A true American classic: Colby cheese, with crackers. Image credits: Jeff the Quiet.

Colby is a relatively new type of cheese, developed in 1885 in Colby, Wisconsin. The village of Colby was only three years old when the cheese was named after it, but ironically, Colby cheese has become widely available but it is no longer produced in Colby.

Colby cheese is largely similar to cheddar cheese, but it is softer, moister, and milder. Like other cheeses, it requires large quantities of milk: it takes more than one U.S. gallon of milk to produce a single pound of cheese (over eight liters of milk per kilogram of cheese). It is rarely used for cooking.

Monterey Jack cheese

Monterey Jack is often mixed with spices (such as this Pepperjack here) or other types of cheese. Image credits: Daniel Olsen.

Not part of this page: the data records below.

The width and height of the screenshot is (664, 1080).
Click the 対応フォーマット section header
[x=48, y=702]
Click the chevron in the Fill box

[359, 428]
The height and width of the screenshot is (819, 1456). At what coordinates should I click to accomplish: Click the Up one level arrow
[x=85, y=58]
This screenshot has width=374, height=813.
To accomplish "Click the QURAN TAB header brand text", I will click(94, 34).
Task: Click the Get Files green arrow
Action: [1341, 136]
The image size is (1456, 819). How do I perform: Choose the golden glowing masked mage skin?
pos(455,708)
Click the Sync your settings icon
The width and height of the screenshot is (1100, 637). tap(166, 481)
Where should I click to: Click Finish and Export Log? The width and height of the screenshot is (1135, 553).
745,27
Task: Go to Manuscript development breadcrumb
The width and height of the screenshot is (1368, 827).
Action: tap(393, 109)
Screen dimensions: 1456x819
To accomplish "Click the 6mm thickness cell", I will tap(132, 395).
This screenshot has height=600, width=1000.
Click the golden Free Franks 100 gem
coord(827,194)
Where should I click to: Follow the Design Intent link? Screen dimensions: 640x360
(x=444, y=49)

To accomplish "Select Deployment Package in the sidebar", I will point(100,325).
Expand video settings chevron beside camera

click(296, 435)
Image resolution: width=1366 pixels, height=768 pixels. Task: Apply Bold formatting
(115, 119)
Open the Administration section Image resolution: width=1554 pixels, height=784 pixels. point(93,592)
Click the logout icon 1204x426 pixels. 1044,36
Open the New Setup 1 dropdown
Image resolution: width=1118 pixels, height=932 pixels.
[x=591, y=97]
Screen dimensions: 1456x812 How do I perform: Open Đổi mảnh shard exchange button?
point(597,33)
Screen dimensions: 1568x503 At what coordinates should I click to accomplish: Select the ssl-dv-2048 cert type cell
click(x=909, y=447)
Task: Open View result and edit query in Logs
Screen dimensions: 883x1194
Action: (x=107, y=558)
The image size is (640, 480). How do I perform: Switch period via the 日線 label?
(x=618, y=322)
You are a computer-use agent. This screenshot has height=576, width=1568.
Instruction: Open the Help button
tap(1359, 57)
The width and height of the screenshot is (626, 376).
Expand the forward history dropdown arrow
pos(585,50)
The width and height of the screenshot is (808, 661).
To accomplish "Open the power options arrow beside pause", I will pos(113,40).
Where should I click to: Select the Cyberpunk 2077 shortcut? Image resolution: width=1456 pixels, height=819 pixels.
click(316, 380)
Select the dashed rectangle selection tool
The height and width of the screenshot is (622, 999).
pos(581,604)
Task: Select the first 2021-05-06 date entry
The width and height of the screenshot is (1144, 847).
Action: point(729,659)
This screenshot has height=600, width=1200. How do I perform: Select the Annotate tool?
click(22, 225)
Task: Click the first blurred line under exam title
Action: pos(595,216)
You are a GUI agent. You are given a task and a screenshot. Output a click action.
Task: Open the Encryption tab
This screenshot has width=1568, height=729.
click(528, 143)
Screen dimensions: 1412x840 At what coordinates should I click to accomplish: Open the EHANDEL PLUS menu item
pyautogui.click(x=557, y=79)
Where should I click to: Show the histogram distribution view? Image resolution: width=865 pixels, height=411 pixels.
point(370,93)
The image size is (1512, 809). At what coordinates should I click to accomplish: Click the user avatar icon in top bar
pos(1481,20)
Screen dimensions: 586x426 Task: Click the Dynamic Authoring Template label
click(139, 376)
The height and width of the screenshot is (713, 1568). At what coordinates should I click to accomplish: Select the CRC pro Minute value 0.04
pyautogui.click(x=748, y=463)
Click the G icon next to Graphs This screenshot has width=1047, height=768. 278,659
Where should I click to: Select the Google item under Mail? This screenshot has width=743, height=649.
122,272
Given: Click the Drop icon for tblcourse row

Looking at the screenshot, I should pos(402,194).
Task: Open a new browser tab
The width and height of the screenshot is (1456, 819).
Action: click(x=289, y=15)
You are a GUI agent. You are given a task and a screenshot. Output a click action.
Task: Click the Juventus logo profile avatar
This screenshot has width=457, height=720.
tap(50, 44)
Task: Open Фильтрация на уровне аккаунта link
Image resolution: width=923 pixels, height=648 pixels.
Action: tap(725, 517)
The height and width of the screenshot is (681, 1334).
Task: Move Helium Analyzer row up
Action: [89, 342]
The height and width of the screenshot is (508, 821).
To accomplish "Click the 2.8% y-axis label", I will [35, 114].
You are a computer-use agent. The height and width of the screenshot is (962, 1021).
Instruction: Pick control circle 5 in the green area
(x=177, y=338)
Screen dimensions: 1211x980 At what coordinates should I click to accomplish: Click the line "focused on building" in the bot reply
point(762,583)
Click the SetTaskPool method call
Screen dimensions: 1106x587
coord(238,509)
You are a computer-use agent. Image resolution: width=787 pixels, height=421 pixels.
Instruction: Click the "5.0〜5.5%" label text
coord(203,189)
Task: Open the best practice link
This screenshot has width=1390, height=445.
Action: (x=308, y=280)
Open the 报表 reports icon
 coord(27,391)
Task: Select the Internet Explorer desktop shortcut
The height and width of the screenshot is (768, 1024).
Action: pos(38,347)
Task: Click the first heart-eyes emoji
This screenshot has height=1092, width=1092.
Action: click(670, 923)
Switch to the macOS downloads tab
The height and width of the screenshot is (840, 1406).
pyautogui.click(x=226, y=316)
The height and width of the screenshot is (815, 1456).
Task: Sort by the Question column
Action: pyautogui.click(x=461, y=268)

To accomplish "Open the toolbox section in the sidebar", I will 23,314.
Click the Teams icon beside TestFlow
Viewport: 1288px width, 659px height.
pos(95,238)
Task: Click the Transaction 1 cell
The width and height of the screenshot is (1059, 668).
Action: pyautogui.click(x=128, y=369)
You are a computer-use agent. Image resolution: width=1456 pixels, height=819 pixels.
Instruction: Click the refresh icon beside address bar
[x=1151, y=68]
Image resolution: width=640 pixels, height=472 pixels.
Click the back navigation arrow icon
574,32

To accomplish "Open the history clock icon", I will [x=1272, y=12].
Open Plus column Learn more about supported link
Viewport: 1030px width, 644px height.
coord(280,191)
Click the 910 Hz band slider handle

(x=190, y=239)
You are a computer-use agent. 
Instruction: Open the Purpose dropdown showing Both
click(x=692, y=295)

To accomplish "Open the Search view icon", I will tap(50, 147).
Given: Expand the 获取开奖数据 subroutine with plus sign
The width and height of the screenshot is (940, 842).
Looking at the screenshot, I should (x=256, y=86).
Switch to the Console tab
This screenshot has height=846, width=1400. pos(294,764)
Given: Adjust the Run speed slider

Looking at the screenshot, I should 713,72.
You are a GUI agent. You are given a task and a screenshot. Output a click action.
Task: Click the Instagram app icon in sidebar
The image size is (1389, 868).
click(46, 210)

Now we’re really getting into the American cheeses. Monterey Jack (often shortened to Jack) is an American white cheese, noted for its mild flavor and sweetness.

Monterey Jack cheese was first made by 18th-century Franciscan friars in Monterey, Alta California. It was made popular by businessman David Jacks, and the cheese became known as Monterey Jack. It is often marbled with Colby to produce Colby-Jack, or with yellow cheddar to produce Cheddar-Jack.

Processed cheeses

The famous slice of cheese is a type of processed cheese. Image credits: Wikipedia.

As if natural cheeses weren’t enough, there’s also a myriad of processed cheeses. Most famously, American cheese is a type of processed cheese made from cheddar, Colby, or similar cheeses.

Processed cheeses are usually made with emulsifiers, but may also contain vegetable oils, salt, food coloring, or sugar. There are many flavors, colors, and textures of processed cheese that exist. That cheese spread or sliced cheese you eat are probably processed cheeses.

So, there you have it — just some of the most popular types of cheese. Remember to consume in moderation!